Juffrouw Blauw pakte breiwerk, pantoffels, tabakspot en andere voorwerpen samen en liet ze naar haar woning brengen in de Haarlemmerstraat. De kruier bracht niet meer dan een koffer en de leunstoel van juffrouw Blom, die zelf kwam aan de arm van een van haar broers. Zij glimlachte tegen Jaan en zij zeide: Er moet hier veel rechtgezet worden. Het viel mee, zo rustig als dat ging, de meiden hadden niet te klagen. Zelf kregen zij het ruimer voor de keuken, maar met de overdaad van het bakken en koken was het uit. Zij konden nu ook netter zijn met allerlei, want het was deftiger in huis. De stoep en de ruiten werden weer op tijd gedaan en nu er niet zo veel aanloop was, vooral niet van de jonge Blauws, zag het portaal er smetteloos uit. Het was opvallend zo gauw de kinderen betere manieren leerden, gehoorzaam, rustig, men hoorde ze bijna niet als zij speelden in de tuin, terwijl zij onder juffrouw Blauw altijd zeurden en dreinden om hun zin te krijgen. Jaan kon het niet laten van de verandering in huis te praten, maar de oude juffrouw kon zo kalmpjes zeggen: Dat is genoeg, Jaan, dat zij maar zweeg. Eén keer was de | |
| |
juffrouw wat strenger tegen haar geweest, toen zij vertelde van de gouden tientjes die gevonden waren in de penant, daar had zij dadelijk de mond over moeten houden. Er was toch wel verschil van mensen, had zij tegen Tonia gezegd.

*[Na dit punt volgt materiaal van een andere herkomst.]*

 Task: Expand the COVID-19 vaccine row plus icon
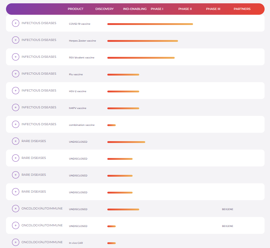pyautogui.click(x=16, y=23)
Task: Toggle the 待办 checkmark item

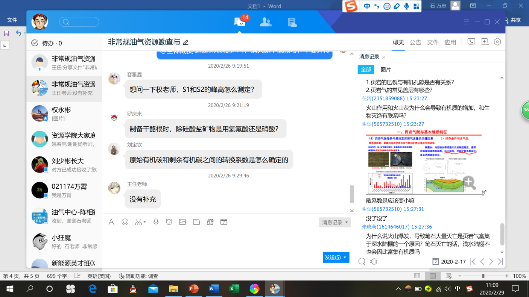Action: [x=35, y=43]
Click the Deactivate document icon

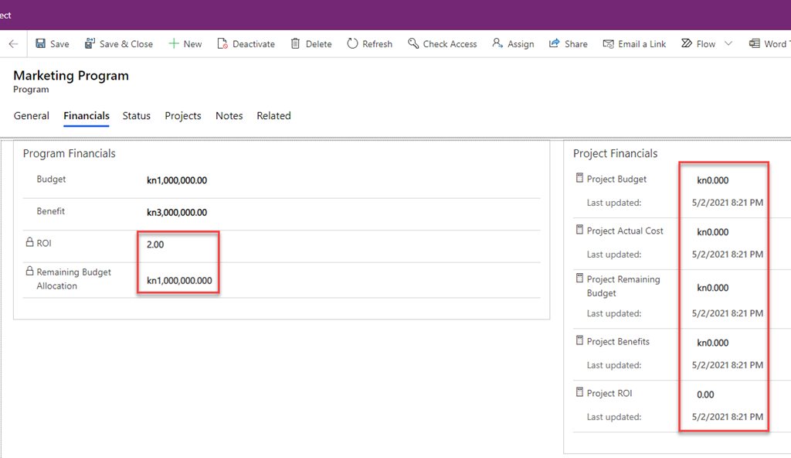222,44
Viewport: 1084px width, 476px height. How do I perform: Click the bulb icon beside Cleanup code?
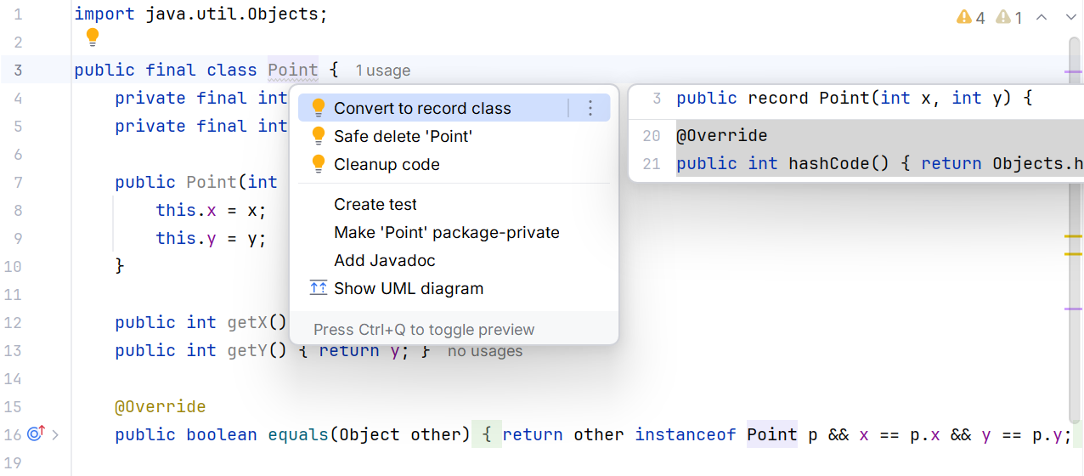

Ook mijnheer Kompaan was anders. Hij bleef langer thuis na het eten, pratend met de tante, altijd op zachte toon. Op mooie avonden zaten zij aan het open venster, nu eens aan de gracht, dan aan de tuin, en soms ging hij met haar op de wandeling. Zijn klederen moesten iedere ochtend geschuierd worden. Het scheen of hij ernstiger was, ja, soms lag er iets droevigs op het gezicht. En de juffrouw merkte dat zeker ook, want zij keek hem in gedachten na wanneer hij de deur uitging.
Met de warme avonden en het venster open bleef tante Agathe op tot hij thuiskwam, zij luisterde naar wat hij te vertellen had en gewoonlijk wist zij dan een raad te geven of iets te antwoorden dat hem opbeurde. Vooral in augustus, na de dag dat de tantes van buiten met de ooms op bezoek waren geweest voor zijn verjaring, had zij hem veel te troosten over het kommerlijk geval van de Nagtegaals. Twee dochters binnen een jaar waren daar gestorven en nu kon de vrouw zelf het niet lang meer maken. Daar werd meer geleden dan hij vertellen kon, de klachten bleven hem in de oren. De tante wist niet, zeide hij, hoe wreed het gebrek kon zijn, wat de angsten daarvan waren. Van alles had vrouw Nagtegaal jarenlang ontbeerd, maar het ergste zou voor haar geweest zijn als de dochters van de armen begraven waren. Daar was voor gezorgd. En nu zij zelf het einde voelde, iedere dag te wachten, was het klagen en smeken wat er van de jongste worden moest, een kind van nog geen zestien. Hij kon er niet van praten, het deed hem pijn altijd te horen: U weet het niet, ook al stelde hij haar gerust dat hij voor een goed tehuis zou zorgen. Zeg haar dan dat het kind bij ons komt, zeide tante Agathe. Op een morgen in september ging Kompaan in de vroegte met een vigilante en hij keerde met Geesje Nagtegaal terug, die nog natte ogen had.